Besluit van 17 september 2007 tot vaststelling van het tijdstip van
inwerkingtreding van artikelen en onderdelen van de wet van
6 december 2001 tot wijziging van enkele onderwijswetten in
verband met de invoering van persoonsgebonden nummers in het onderwijs
(Stb. 681) en de wet van 29 mei 2006 tot wijziging van diverse wetten
in verband met enkele aanpassingen met betrekking tot persoonsgebonden
nummers in het onderwijs (Stb. 288)
Wij Beatrix, bij de gratie Gods, Koningin der
Nederlanden, Prinses van Oranje-Nassau, enz. enz. enz.
Op de voordracht van de Staatssecretaris
van Onderwijs, Cultuur en Wetenschap, Sharon A.M. Dijksma, van 11
september 2007, nr.
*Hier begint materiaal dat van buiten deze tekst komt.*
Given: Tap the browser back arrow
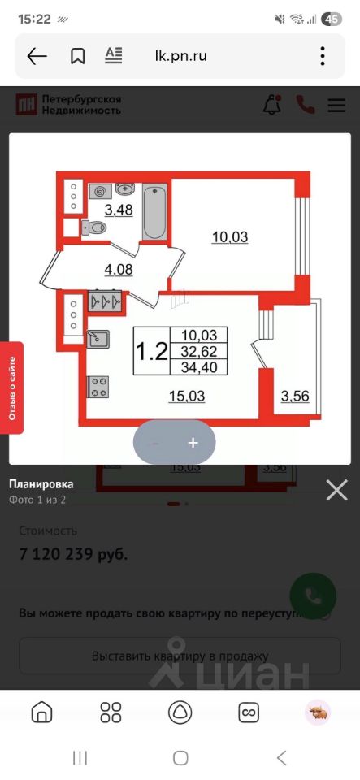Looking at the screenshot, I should tap(37, 56).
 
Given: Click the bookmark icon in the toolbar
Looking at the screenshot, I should tap(78, 56).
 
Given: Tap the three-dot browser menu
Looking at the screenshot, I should tap(323, 56).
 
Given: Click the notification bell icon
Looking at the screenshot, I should tap(272, 105).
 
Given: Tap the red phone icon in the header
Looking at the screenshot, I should tap(306, 105).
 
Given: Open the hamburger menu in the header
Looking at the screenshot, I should tap(336, 105).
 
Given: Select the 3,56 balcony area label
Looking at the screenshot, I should tap(295, 396).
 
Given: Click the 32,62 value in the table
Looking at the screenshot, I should tap(199, 351).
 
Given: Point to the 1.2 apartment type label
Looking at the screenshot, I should tap(151, 352).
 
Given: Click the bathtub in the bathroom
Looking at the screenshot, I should tap(154, 212).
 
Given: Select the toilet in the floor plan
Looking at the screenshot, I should tap(94, 229).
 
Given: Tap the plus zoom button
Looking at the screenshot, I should tap(193, 443).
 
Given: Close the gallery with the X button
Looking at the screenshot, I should tap(336, 489).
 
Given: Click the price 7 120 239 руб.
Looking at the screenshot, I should tap(73, 555).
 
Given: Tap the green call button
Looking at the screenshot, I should tap(313, 596).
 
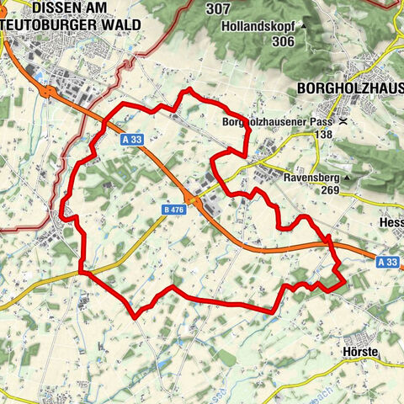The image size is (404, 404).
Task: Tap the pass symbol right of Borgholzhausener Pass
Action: [x=343, y=122]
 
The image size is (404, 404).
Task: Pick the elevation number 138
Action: [x=320, y=134]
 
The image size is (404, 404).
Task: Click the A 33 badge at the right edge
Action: [x=387, y=263]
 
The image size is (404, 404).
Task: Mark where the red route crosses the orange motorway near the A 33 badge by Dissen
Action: [x=104, y=127]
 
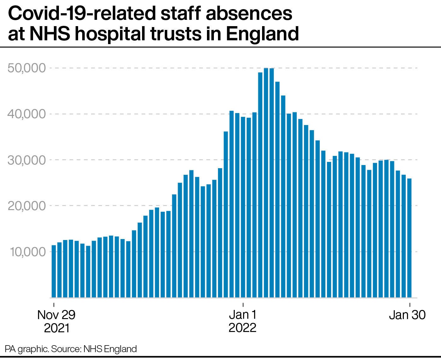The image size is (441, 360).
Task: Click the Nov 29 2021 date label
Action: coord(56,321)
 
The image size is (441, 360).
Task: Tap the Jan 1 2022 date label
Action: coord(243,321)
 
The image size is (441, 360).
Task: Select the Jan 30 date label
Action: coord(407,315)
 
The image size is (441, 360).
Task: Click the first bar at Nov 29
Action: coord(54,271)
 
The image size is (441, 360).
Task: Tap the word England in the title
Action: coord(262,34)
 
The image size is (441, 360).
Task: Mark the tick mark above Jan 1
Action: coord(243,305)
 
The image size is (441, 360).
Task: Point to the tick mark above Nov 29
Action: coord(54,305)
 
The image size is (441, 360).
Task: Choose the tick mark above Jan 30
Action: coord(410,305)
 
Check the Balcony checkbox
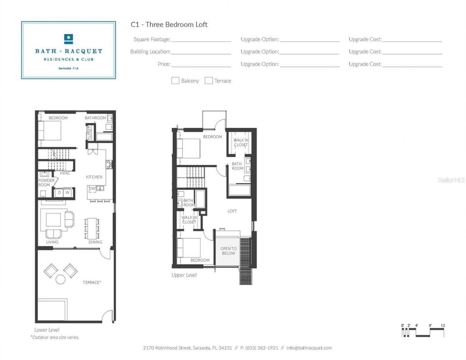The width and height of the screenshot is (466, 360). [x=175, y=80]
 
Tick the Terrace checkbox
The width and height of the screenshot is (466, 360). [x=209, y=80]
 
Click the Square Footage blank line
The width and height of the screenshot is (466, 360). [x=201, y=39]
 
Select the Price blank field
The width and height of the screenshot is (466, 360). [x=201, y=64]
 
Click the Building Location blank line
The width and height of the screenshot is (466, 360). [x=201, y=52]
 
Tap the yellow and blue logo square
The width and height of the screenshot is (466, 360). [x=68, y=39]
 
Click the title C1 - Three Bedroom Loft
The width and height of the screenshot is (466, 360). [x=169, y=24]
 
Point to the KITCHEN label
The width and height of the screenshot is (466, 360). [x=94, y=177]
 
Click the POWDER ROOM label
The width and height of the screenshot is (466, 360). [x=46, y=182]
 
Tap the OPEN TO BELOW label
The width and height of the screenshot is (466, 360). [x=228, y=251]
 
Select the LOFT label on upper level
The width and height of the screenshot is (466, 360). [x=232, y=211]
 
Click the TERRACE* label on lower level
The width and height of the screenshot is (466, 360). [x=92, y=282]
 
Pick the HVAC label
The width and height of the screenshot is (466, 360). [x=65, y=173]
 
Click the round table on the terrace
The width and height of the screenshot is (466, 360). [x=60, y=280]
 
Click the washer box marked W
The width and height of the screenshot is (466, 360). [x=67, y=193]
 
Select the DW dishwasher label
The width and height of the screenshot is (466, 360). [x=92, y=189]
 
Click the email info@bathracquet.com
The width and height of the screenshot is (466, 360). [x=309, y=348]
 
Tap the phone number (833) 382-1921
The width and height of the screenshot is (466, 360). [x=261, y=348]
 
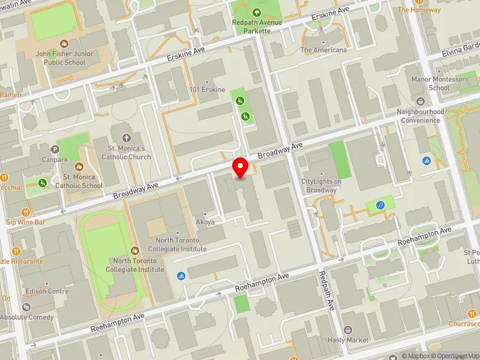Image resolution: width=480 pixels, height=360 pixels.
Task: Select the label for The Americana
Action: click(x=323, y=50)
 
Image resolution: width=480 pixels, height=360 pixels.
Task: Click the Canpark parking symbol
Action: click(x=56, y=149)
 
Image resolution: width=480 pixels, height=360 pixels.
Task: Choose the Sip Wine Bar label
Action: click(x=26, y=222)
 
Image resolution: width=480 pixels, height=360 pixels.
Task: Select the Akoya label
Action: click(x=205, y=222)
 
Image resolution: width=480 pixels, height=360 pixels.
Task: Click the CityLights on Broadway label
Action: click(x=321, y=186)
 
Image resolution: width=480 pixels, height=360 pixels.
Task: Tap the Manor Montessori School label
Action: click(x=430, y=83)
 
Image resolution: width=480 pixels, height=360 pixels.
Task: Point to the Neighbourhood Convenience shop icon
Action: click(x=421, y=102)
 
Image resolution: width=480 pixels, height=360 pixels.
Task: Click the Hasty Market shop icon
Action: click(x=348, y=330)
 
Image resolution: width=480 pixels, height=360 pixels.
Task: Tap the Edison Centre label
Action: click(x=47, y=292)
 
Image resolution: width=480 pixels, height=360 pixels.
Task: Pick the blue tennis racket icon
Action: click(x=380, y=205)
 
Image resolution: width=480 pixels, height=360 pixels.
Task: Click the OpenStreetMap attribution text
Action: click(x=458, y=356)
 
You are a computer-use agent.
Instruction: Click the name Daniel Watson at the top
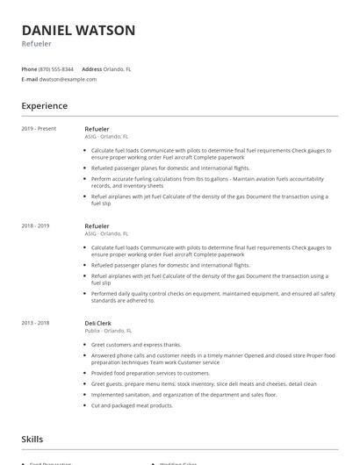78,31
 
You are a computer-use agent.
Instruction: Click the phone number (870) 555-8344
56,68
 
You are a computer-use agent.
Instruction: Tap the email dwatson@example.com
68,79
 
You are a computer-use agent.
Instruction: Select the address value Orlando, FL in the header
118,68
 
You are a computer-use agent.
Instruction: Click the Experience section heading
45,106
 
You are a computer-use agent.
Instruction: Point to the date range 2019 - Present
39,129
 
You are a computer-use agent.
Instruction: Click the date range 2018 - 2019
35,225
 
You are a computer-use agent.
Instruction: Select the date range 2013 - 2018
35,323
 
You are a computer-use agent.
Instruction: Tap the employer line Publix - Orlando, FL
108,331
WJZ/2007/35292 (6199), directie Wetgeving
en Juridische Zaken;
Gelet op de
artikelen XIA, eerste en tweede lid, en
XXX van de wet van 6 december 2001 tot wijziging van enkele
onderwijswetten in verband met de invoering van persoonsgebonden
nummers in het onderwijs (Stb. 681) en
artikel IX, vierde lid, van de wet van 29
mei 2006 tot wijziging van diverse wetten in verband met enkele
aanpassingen met betrekking tot persoonsgebonden nummers in het
onderwijs (Stb.
288);
Hebben
goedgevonden en
verstaan:
Artikel 1
Artikel 40b,
eerste lid, tweede volzin, derde, vierde en zesde lid, van de Wet op
het primair onderwijs en artikel 42a, eerste lid, tweede volzin, derde,
vierde en zesde lid, van de Wet op de expertisecentra zijn van
toepassing met ingang van 2 oktober 2007.
Artikel 2
De artikelen
I, onderdeel C, met uitzondering van artikel 178a, vijfde, zesde en
negende lid, en artikel 178e, en II, onderdeel D, met uitzondering van
artikel 164a, vijfde, zesde, zevende en tiende lid, en 164e, van de wet
van 6 december 2001 tot wijziging van enkele onderwijswetten in verband
met de invoering van persoonsgebonden nummers in het onderwijs (Stb.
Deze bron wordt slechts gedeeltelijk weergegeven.